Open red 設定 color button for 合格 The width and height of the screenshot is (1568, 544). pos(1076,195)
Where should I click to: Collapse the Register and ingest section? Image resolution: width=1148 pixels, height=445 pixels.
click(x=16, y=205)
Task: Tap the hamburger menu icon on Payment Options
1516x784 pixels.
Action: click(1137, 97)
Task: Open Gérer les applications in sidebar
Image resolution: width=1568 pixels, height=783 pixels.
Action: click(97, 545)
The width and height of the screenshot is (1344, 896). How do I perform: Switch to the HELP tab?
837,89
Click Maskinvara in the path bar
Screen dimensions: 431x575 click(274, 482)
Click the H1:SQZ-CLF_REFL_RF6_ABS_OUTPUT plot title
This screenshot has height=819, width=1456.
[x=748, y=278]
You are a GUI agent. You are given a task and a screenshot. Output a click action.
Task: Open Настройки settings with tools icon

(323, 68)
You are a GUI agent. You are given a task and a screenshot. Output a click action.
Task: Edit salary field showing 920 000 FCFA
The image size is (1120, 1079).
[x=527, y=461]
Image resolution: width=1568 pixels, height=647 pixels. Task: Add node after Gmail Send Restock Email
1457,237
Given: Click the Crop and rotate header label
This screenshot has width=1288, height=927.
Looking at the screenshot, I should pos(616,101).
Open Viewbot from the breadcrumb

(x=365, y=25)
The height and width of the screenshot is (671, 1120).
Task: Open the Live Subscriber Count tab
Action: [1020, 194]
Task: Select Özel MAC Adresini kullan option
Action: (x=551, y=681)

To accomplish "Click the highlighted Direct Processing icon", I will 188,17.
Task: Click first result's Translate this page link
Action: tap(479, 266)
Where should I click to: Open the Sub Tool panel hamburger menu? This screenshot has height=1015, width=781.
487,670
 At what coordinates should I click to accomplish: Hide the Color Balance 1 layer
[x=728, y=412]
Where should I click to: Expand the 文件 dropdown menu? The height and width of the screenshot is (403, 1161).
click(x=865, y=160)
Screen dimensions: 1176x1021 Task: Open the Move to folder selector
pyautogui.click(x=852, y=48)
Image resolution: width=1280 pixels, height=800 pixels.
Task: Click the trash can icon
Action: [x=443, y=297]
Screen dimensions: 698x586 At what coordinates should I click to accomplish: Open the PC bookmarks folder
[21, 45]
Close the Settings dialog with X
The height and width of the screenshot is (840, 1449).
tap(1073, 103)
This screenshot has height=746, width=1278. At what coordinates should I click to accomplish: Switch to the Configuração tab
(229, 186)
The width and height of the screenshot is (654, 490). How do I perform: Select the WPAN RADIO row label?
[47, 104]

===============

| Problem description |
Turn the stretch from the line containing "Image resolution: width=1568 pixels, height=647" through the line containing "Looking at the" into a Markdown table with the columns No. and Line, numbering each line and leaving out blank ones.

| Result for this exercise |
| No. | Line |
|---|---|
| 1 | Image resolution: width=1568 pixels, height=647 pixels. Task: Add node after Gmail Send Restock Email |
| 2 | 1457,237 |
| 3 | Given: Click the Crop and rotate header label |
| 4 | This screenshot has width=1288, height=927. |
| 5 | Looking at the screenshot, I should pos(616,101). |